§ **Required work**
1. According to the blood monitoring summary, what three categories does Figure 1 sort blood components into?
2. From the blood monitoring summary, copy out the stretch from "Figures (2)" through "health assessment Bilgen2026Fig1.".

━━ Text shown ━━

Continuous Blood Monitoring with Particle-based Integrated Sensing and Communication (ISAC)

TL;DR

A framework for ubiquitous hematological profiling driven by Integrated Sensing and Communication is presented, and it is demonstrated how electromagnetic signals can be exploited to monitor blood in real-time, effectively converting them into diagnostic tools.

Abstract

Although the circulatory system functions as a continuous source of physiological data, contemporary diagnostics remain bound to intermittent, time-delayed assessments. To resolve this, we present a framework for ubiquitous hematological profiling driven by Integrated Sensing and Communication (ISAC). We demonstrate how electromagnetic signals can be exploited to monitor blood in real-time, effectively converting them into diagnostic tools. We analyze the biological foundations of blood, review existing Complete Blood Count (CBC) and sensing technologies, and detail a novel pipeline for continuous blood monitoring. Furthermore, we discuss the potential applications of deploying these devices to enable real-time CBC and biomarker detection, ultimately revolutionizing how we predict, detect, and manage individual and public health.

Figures (2)

• Figure 1: Schematic overview of human blood constituents. The figure classifies blood components into three distinct categories: Formed Elements, comprising the cellular fraction (erythrocytes, thrombocytes, and leukocytes); Plasma, the liquid matrix containing proteins, dissolved gases, electrolytes, hormones, and nutrients; and Pathological and Diagnostic Components, which illustrates foreign pathogens (viruses, bacteria, fungi, parasites) and various biomarkers utilized for clinical health assessment Bilgen2026Fig1.
• Figure 2: Continuous Blood Monitoring with Integrated Sensing and Communication system architecture showing signal processing pipeline Bilgen2026Fig2.

━━━
━━ Given information ━━

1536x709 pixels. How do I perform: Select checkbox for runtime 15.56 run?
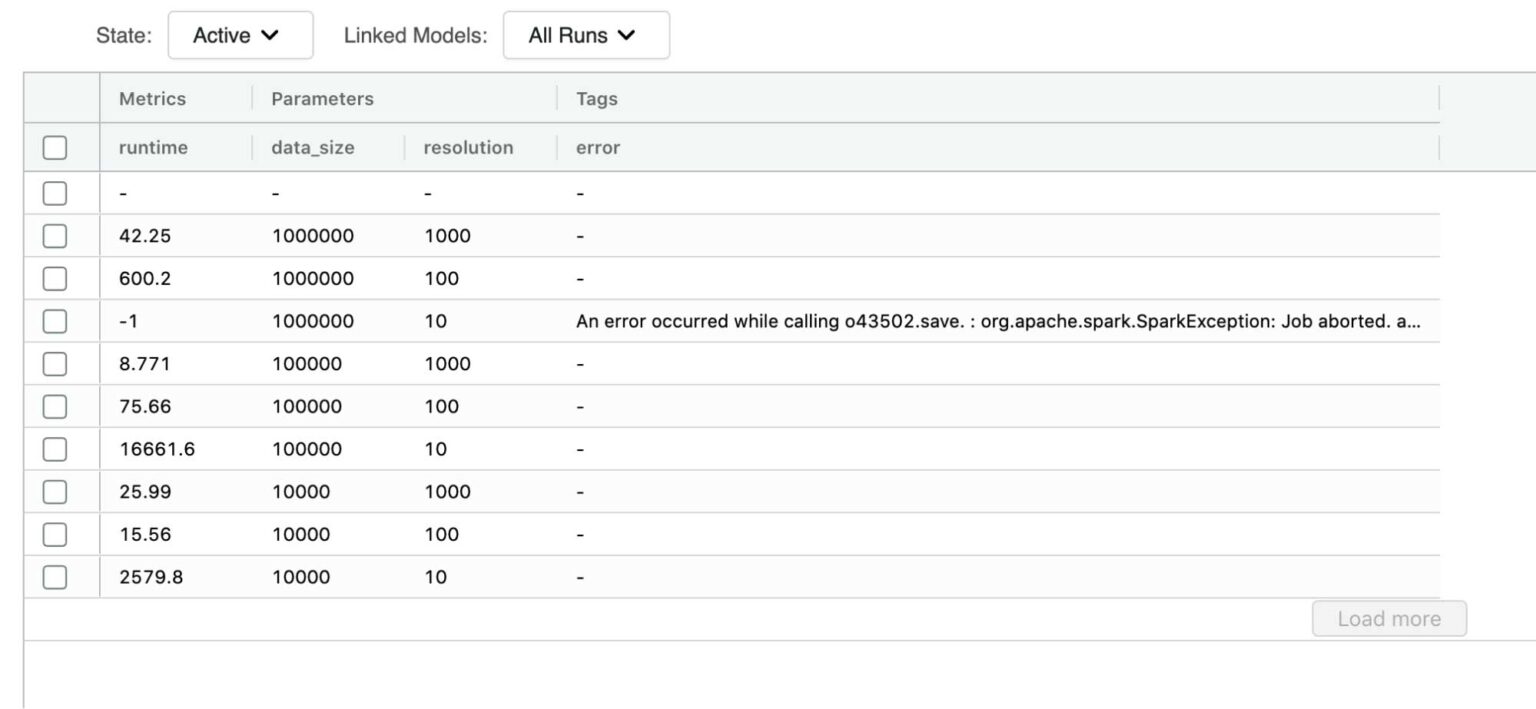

━━━

§ **Solutions to the problems**
1. Formed Elements, Plasma, and Pathological and Diagnostic Components.

2.
Figures (2)

• Figure 1: Schematic overview of human blood constituents. The figure classifies blood components into three distinct categories: Formed Elements, comprising the cellular fraction (erythrocytes, thrombocytes, and leukocytes); Plasma, the liquid matrix containing proteins, dissolved gases, electrolytes, hormones, and nutrients; and Pathological and Diagnostic Components, which illustrates foreign pathogens (viruses, bacteria, fungi, parasites) and various biomarkers utilized for clinical health assessment Bilgen2026Fig1.